PROVIDED MATERIAL Start Marker
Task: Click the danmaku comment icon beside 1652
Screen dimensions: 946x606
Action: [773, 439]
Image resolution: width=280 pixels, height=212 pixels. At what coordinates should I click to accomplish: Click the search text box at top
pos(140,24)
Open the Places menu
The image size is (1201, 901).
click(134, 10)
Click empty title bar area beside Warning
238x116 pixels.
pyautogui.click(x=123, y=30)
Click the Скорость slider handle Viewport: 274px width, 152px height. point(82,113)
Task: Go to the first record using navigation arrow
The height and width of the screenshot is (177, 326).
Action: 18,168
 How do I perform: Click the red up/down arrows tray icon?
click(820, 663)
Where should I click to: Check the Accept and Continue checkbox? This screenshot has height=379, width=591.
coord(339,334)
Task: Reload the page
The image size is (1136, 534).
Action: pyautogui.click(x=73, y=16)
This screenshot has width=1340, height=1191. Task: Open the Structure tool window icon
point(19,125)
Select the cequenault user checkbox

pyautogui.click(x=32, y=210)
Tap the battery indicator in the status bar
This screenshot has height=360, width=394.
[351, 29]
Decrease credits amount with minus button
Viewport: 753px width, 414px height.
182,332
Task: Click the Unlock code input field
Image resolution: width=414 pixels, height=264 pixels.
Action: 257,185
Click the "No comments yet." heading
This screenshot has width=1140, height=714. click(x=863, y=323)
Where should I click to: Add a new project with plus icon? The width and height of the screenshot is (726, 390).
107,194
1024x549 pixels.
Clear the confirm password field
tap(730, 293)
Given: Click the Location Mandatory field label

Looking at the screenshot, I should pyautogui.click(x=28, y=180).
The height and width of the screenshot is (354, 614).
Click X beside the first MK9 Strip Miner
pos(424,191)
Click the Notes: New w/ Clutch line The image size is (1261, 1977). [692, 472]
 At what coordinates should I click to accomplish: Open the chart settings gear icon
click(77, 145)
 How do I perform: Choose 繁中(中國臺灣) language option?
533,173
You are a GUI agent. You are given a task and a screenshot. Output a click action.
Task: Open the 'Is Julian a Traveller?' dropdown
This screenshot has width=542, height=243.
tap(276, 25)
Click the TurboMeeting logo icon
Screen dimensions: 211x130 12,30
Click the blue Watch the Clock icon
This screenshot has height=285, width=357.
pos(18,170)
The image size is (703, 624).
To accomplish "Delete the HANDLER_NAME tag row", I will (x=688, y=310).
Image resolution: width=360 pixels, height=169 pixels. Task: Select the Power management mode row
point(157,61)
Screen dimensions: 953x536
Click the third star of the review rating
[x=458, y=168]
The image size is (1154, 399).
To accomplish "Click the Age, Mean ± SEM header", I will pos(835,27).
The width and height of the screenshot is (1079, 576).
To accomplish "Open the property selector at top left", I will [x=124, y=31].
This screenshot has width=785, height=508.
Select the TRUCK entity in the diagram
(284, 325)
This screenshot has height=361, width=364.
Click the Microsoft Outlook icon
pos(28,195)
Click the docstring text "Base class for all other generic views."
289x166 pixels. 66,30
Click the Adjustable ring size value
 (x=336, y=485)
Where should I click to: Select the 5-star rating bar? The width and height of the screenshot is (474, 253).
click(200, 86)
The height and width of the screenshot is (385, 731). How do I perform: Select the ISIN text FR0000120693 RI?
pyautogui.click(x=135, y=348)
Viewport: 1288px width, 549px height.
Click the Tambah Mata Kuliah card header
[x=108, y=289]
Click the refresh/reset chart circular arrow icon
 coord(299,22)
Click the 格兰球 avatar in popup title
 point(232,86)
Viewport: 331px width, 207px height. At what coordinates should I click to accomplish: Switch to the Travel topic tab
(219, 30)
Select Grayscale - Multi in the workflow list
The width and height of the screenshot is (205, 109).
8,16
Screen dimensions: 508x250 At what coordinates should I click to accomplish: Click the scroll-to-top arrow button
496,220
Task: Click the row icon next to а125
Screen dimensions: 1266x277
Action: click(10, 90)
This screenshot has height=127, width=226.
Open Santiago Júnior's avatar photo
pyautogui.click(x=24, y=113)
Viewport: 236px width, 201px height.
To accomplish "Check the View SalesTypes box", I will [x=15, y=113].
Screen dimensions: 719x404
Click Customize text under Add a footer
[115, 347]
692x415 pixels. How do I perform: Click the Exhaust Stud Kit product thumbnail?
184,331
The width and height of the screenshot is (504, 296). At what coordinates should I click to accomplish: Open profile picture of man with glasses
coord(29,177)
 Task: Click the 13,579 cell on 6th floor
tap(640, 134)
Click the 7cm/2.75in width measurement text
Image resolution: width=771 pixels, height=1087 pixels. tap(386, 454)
PROVIDED MATERIAL End Marker
PROBLEM — Tally every line of the data that holds the word "will" and write the count alone.

YOUR SOLUTION — 4